Gedung SDN Sukasari Pandeglang Nyaris Ambruk

[PANDEGLANG] Gedung Sekolah Dasar Negeri (SDN) Sukasari, Kecamatan Pulosari, Kabupaten Pandeglang, dalam kondisi yang memprihatinkan, dan nyaris ambruk. Namun, ratusan siswa di sekolah itu, tetap menggunakan gedung yang ada untuk melaksanakan kegiatan belajar mengajar kendati setiap hari dihantui perasaan takut.

Gedung yang beratapkan seng itu, beberapa ruang kelasnya (local) sudah dalam keadaan tidak laik pakai karena temboknya sudah pecah, dan beberapa tiang penyangga sudah dalam kondisi lapuk.

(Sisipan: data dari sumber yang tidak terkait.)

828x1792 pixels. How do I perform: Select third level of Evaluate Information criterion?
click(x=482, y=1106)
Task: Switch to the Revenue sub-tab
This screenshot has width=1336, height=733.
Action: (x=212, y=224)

Kondisi bangunan sekolah yang lapuk itu terjadi karena termakan usia, dan tidak pernah direnovasi sejak dibangun 27 tahun silam.

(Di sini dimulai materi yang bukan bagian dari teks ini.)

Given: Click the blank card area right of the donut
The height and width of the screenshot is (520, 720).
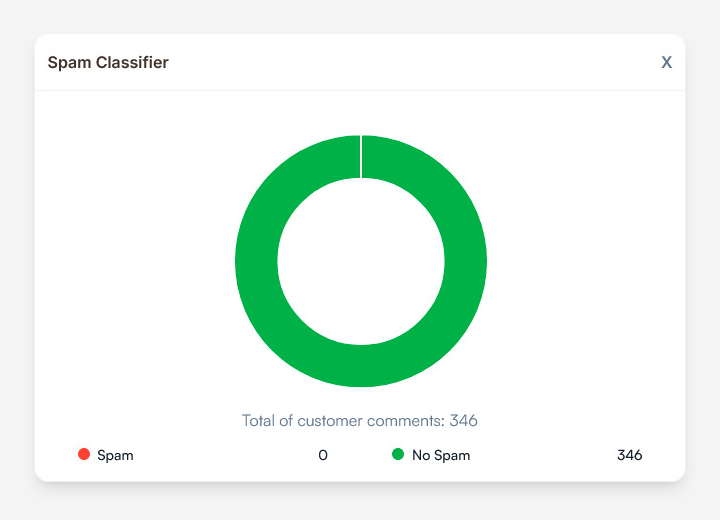Looking at the screenshot, I should (590, 260).
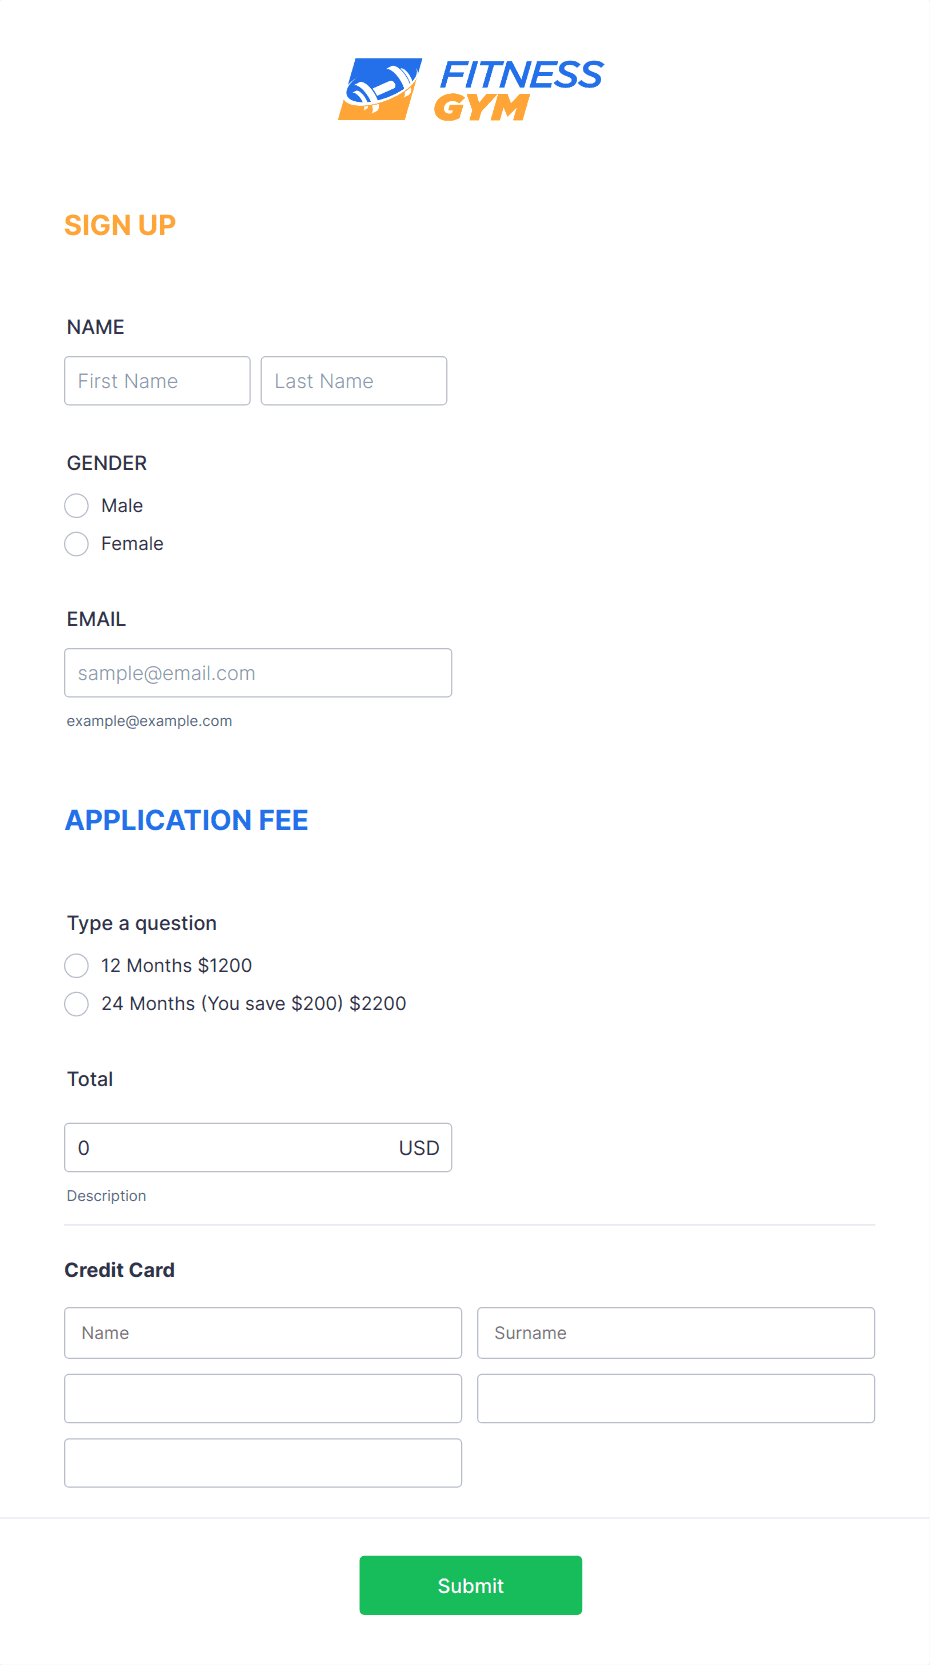Click into the Last Name field

(353, 381)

Berdasarkan pantuan, Rabu (28/11), dari enam ruang kelas yang ada, tiga di antaranya, yakni ruang kelas I, II  dan III, kondisinya nyaris ambruk.  Sementara, ruang kelas lainnya seperti kelas IV, V dan VI kondisi bangunannya masih terbilang layak untuk digunakan sebagai tempat kegiatan kegiatan belajar mengajar karena pernah direnovasi.

Salah seorang siswa kelas III SDN Sukasari, Rodi (10), mengaku, setiap kali ia dan teman-temannya mengikuti kegiatan belajar mengajar, pasti selalu dihantui perasaan takut dan khawatir, kalau gedung itu secara tiba-tiba runtuh dan menimpa mereka.

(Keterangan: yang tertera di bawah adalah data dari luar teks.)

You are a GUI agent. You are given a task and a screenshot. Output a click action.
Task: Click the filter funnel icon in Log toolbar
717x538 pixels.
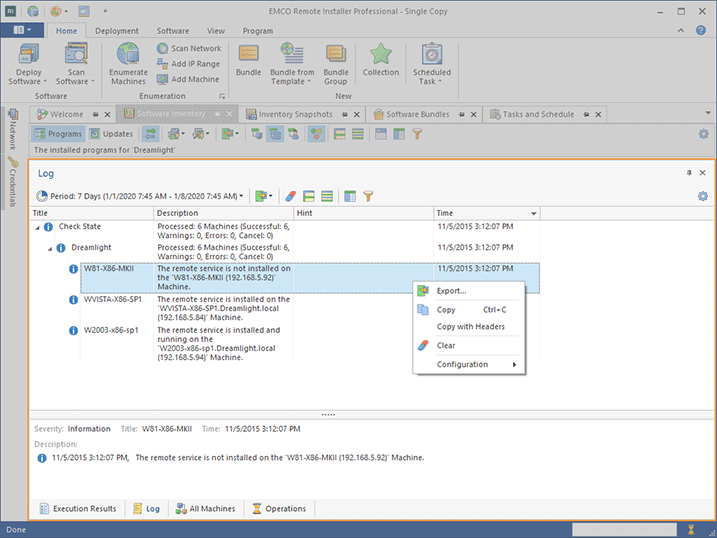point(368,196)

“Kami selalu diingatkan oleh orang tua kami dan juga para guru, agar selalu berwaspada ketika mengikuti kegiatan belajar mengajar. Kami takut seperti di daerah lain, ada siswa yang tertimpa balok atau tembok akibat gedung sekolah ambruk,” ujar Rodi.

Sementara, Kepala SDN Sukasari Eti Mimin  mengaku sudah sering melaporkan kondisi sekolaht tersebut ke Dinas Pendidikan Kabupaten Pandeglang, namun tidak pernah ada tindak lanjutnya.

“Tiga lokal yakni ruang kelas I, II dan III tidak pernah direnovasi. Kami sering menyampaikannya kepada Dinas Pendidikan Pandeglang, namun hingga kini belum ada tanda-tanda perbaikan. Karena itu, kami mengunakan fasilitas seadanya, sambil kami mengingatkan siswa agar selalu berwaspada selama mengikuti kegiatan belajar mengajar. Kami hanya khawatir, gedung sekolah ini ambruk,” ujarnya.

Eti mengaku sudah capek dan lelah melaporkan secara terus menerus soal keadaan sekolah itu ke pihak Dinas Pendidikan Pandeglang, karena tidak pernah ada respons yang cepat.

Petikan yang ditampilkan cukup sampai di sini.